A nivel digital, equipa un cuadro de instrumentos Digital Cockpit de 10 pulgadas y una pantalla central táctil de 13 pulgadas. Como guiño nostálgico, todos los acabados incorporan de serie una función de aspecto “Retro” que imita la interfaz del legendario Volkswagen Golf de primera generación.

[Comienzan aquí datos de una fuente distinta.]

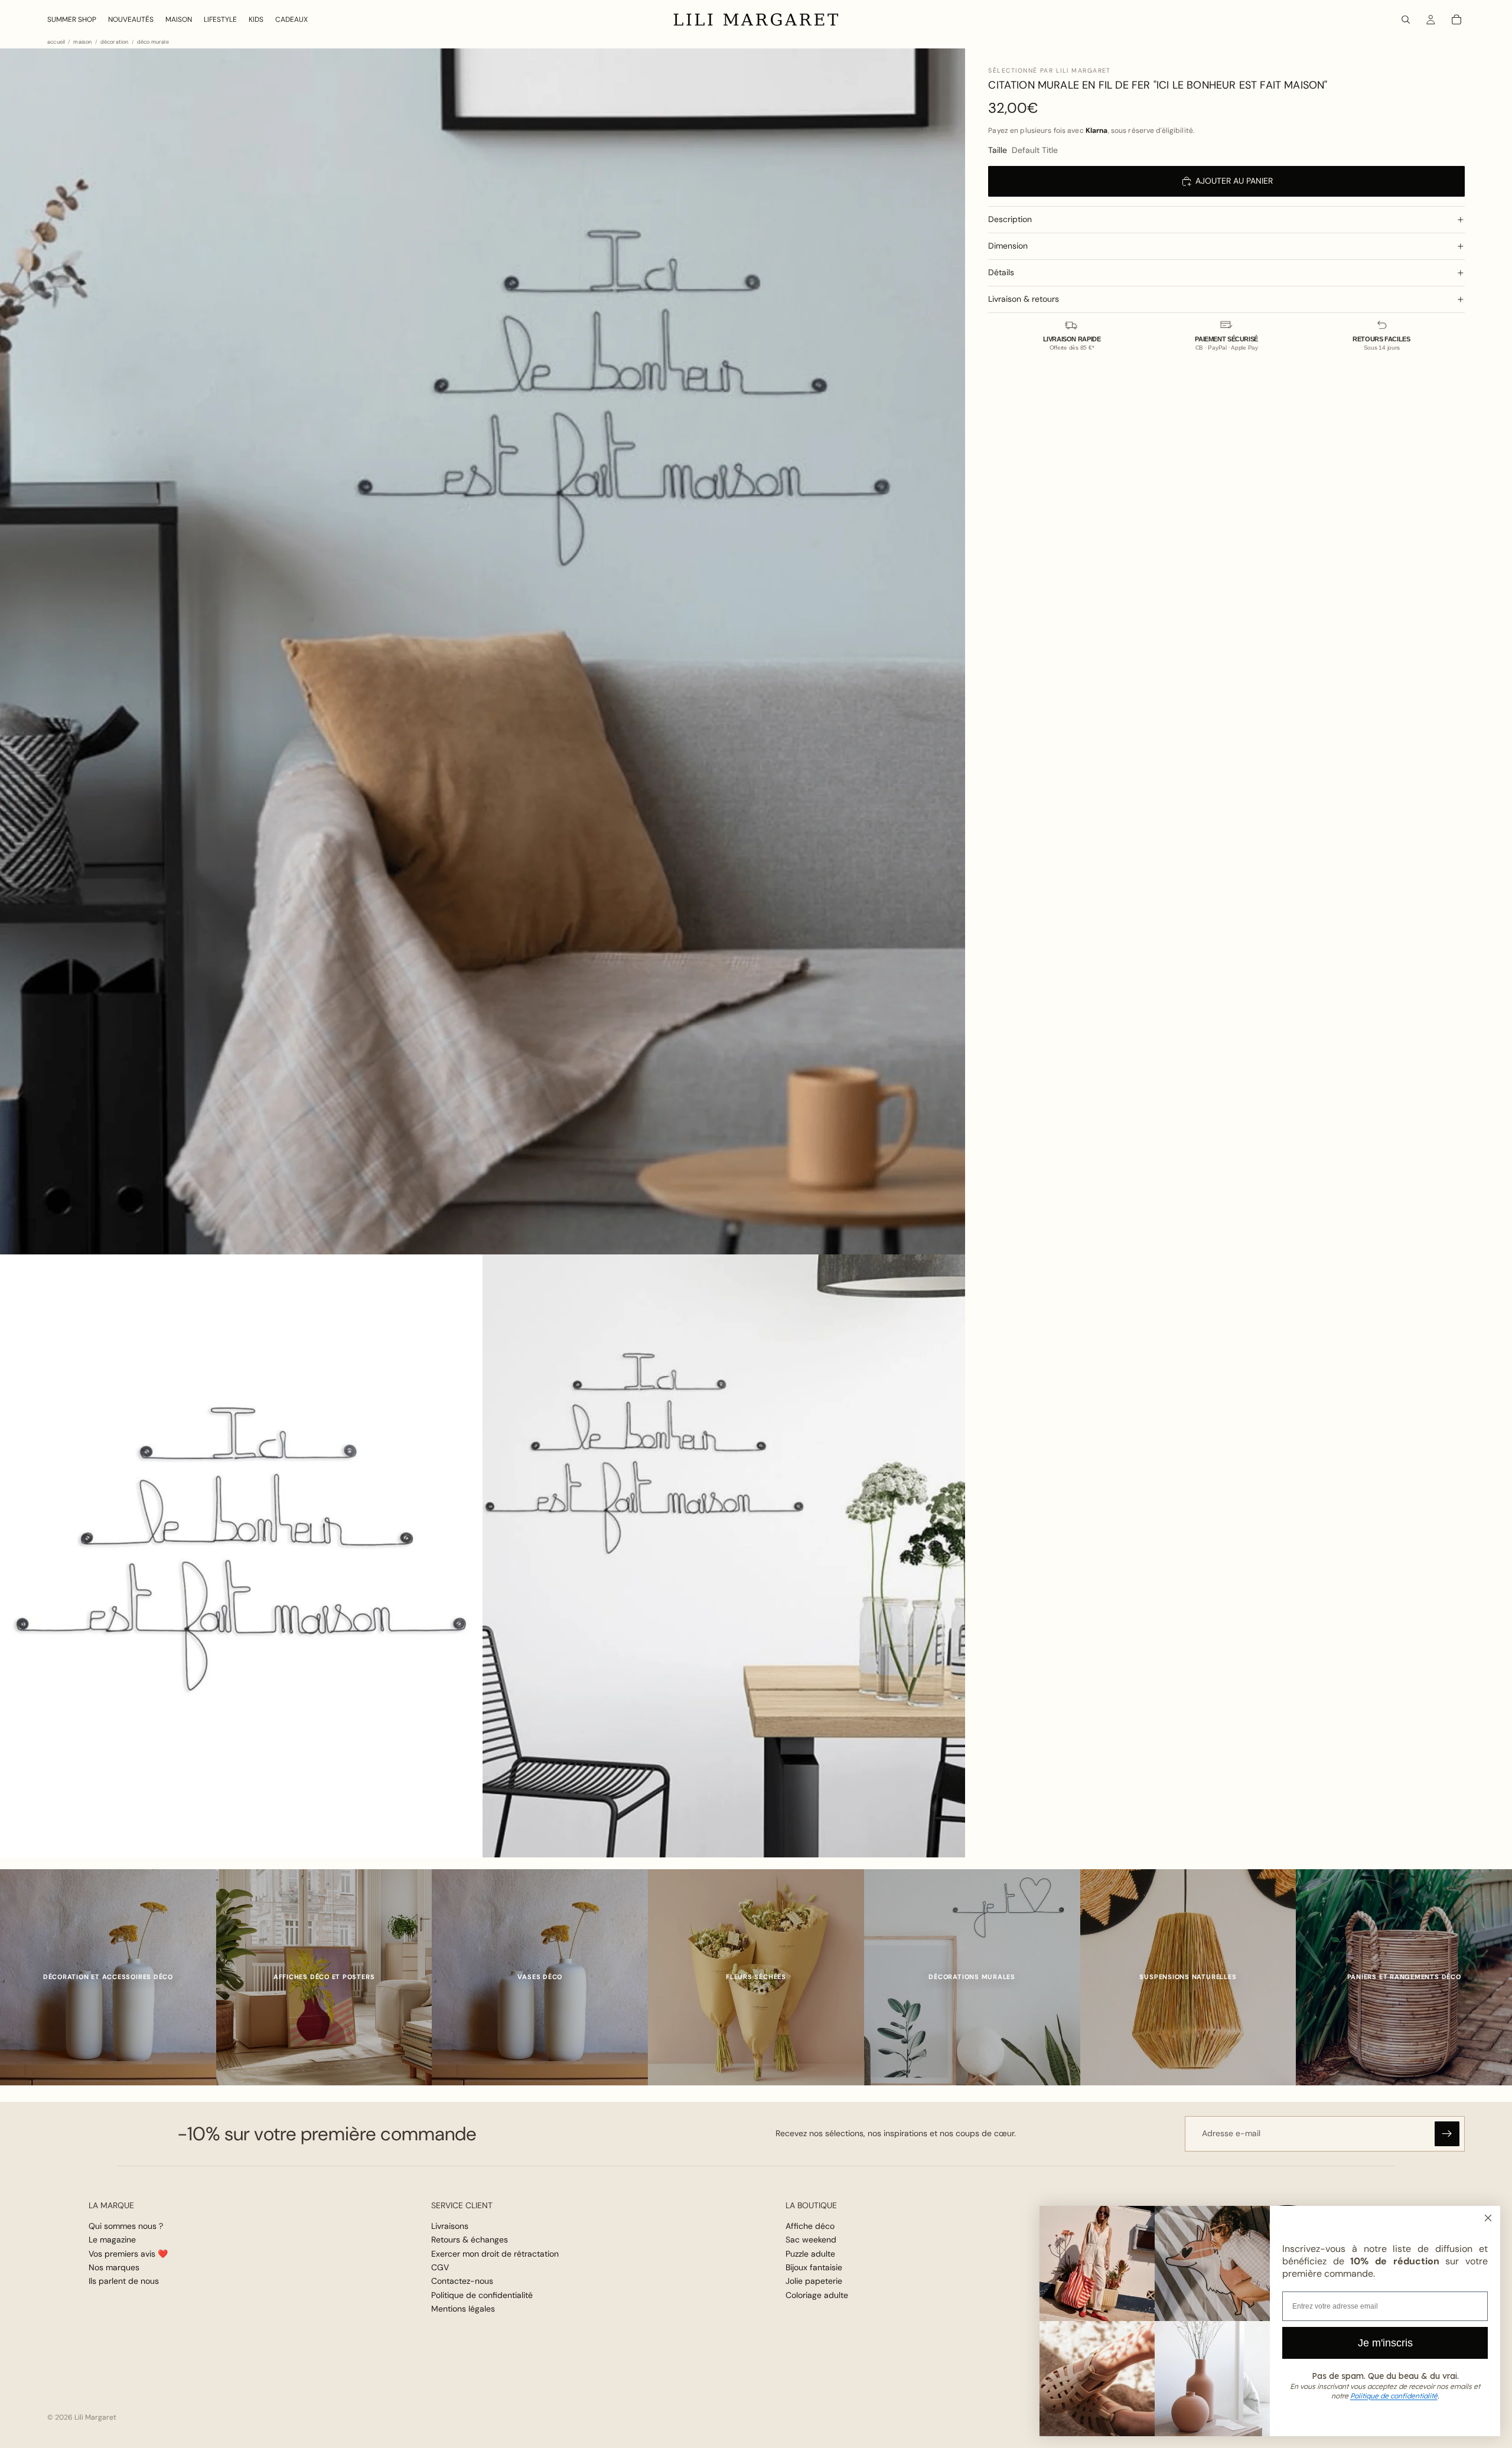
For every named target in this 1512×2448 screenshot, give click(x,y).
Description (1010, 219)
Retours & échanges (469, 2239)
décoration (114, 42)
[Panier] (1456, 19)
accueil (56, 42)
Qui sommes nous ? (126, 2226)
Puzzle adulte (810, 2253)
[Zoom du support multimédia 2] (241, 1555)
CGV (440, 2267)
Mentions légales (463, 2308)
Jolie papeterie (814, 2281)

Aunque predominan los plásticos duros propios de un segmento accesible, la construcción se percibe sólida e integra un uso destacado de materiales reciclados.
Gama mecánica y autonomía probada
Construido sobre la plataforma MEB+, el urbano eléctrico se estructura en tres opciones mecánicas combinadas con dos tamaños de batería:
Versiones de acceso: Utilizan una batería LFP de 37 kWh, disponible con motores de 116 CV (323 km de autonomía) y 135 CV (326 km de autonomía).
Tope de gama (versión probada): Monta una batería NMC de 52 kWh asociada a un motor delantero de 211 CV. Homologa un alcance de 449 km con un consumo combinado de 13,5 kWh/100 km, cifra que pudimos rebajar hasta unos fantásticos 11,6 kWh/100 km en una ruta mixta de ciudad y carreteras secundarias.
Dinámica de conducción: Sorprendentemente ágil
Al volante, el Volkswagen ID. Polo demuestra una gran polivalencia. En ciudad resulta sumamente ágil gracias al modo B de retención (que permite la conducción de un solo pedal) y funciones avanzadas como la frenada automática en semáforos en rojo.
En autopista se muestra aplomado y confortable, filtrando las irregularidades del asfalto sin renunciar a la firmeza. No obstante, donde realmente sorprende es en carreteras reviradas: el tacto del freno es mucho más progresivo que en los antiguos ID., la dirección transmite confianza y la ausencia de balanceos notables de la carrocería convierte su paso por curva en una experiencia muy satisfactoria, anticipando lo que será un futuro ID. Polo GTI.
Precios y conclusiones
El Volkswagen ID. Polo se postula como una de las opciones más lógicas y redondas del mercado actual de vehículos eléctricos. Su principal atractivo, además de sus equilibradas prestaciones, radica en su tarifa: parte de los 25.990 euros al contado, un importe que puede desplomarse hasta los 17.900 euros si se aplican las campañas comerciales, la financiación y las ayudas del Plan Auto+.